Part way through watching the recent PBS Frontline broadcast “Hunting the Nightmare Bacteria,” I was already deeply worried.

The report focuses on so-called Gram-negative bacteria — a type of bacteria that has developed ways to fend off our strongest antibiotics.

That was scary enough for me.

Then I learned that the bacteria can pass along its single most dangerous property — that resistance — like a friendly guy sharing a spray bottle of Armor All with all his bacterial neighbors.

In short order, all the dirty tires on vehicles of infection up and down Bacteria Street were shiny and new, and the bacterial community glowed with confidence that the antibiotics that once hurt it have been vanquished.

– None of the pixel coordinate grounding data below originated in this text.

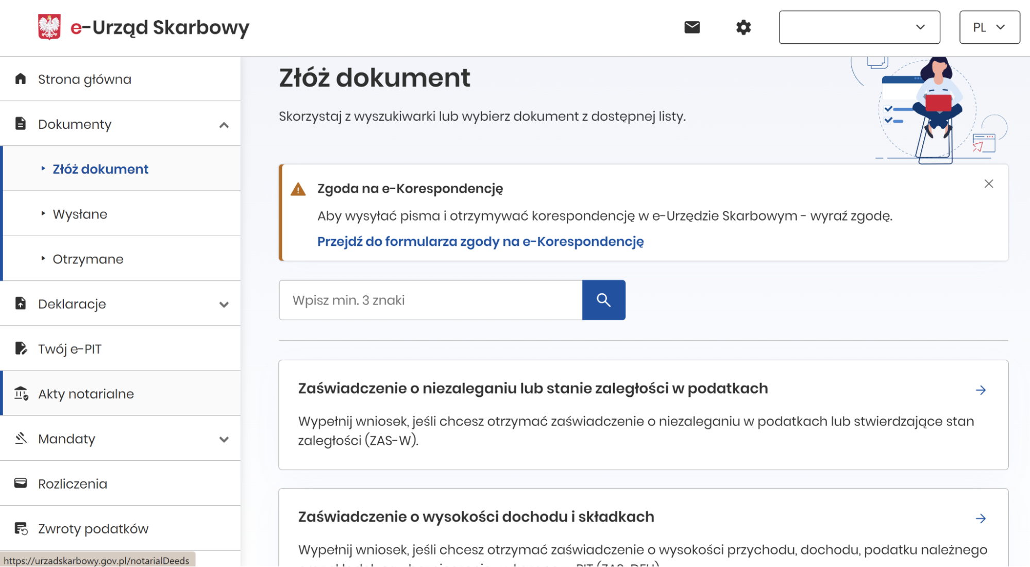Click the magnifier search button

pos(603,300)
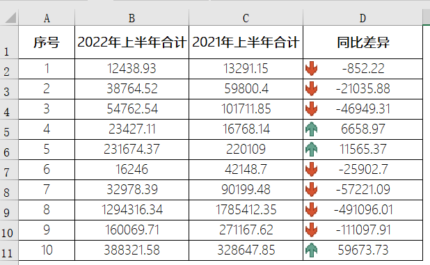The height and width of the screenshot is (265, 430).
Task: Click red down arrow icon beside -852.22
Action: tap(311, 69)
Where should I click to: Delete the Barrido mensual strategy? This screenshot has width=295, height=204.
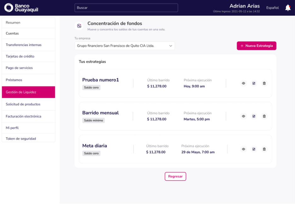(x=264, y=116)
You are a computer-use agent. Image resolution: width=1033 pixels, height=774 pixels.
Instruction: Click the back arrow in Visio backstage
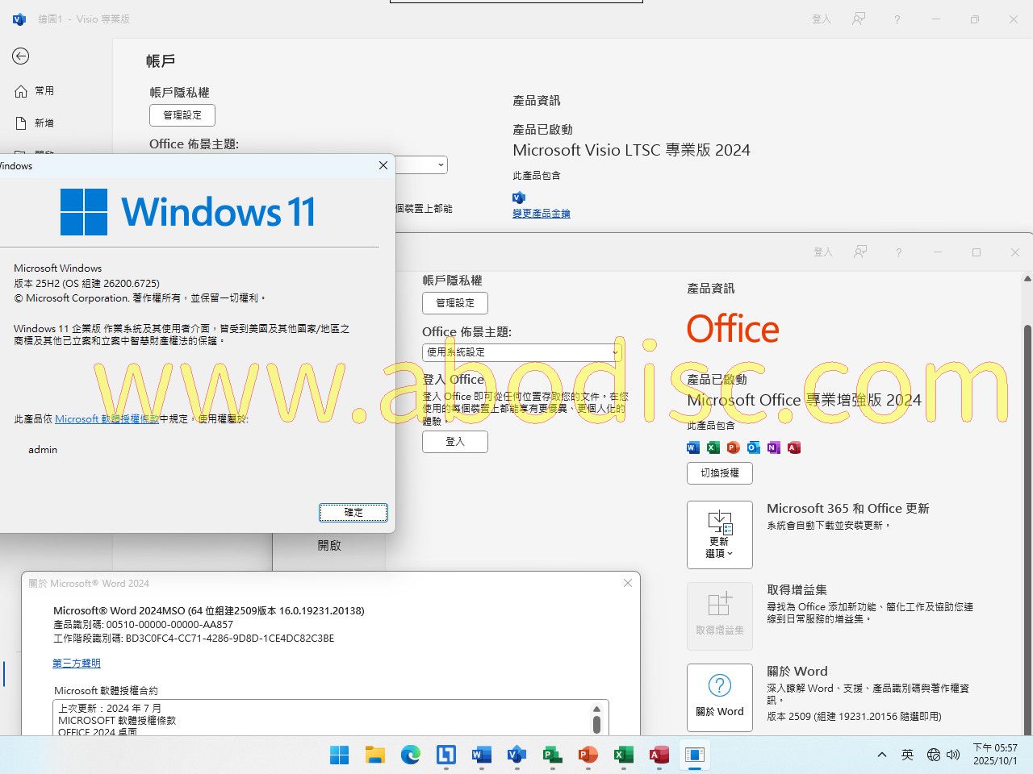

The parallel with Armor All is close, because Gram-negative bacteria have a kind of external coating that fends off antibiotics.

All this is bad news for us, and the broadcast showed how very bad.

1. Even when a National Institutes of Health hospital in Bethesda, Md., and its top professional staff went vigilant in its precautions, a Gram-negative bug spread from a single patient around the hospital, eventually killing 14.

2. The pharmaceutical giant Pfizer largely shut down a facility in Groton, Conn., dedicated to developing new antibiotics to fight these bacteria because it concluded what almost every other pharmaceutical firm had: The problem was so complex and demanded so much research, it would be impossible to make money in the venture.

3. Although previously found almost exclusively in hospitals, Gram-negative bacteria are now out in the community. The report seemed to indicate it is more prevalent in countries like India. But the Centers for Disease Control estimate more people die from infections they cause every year in the United States than die of HIV.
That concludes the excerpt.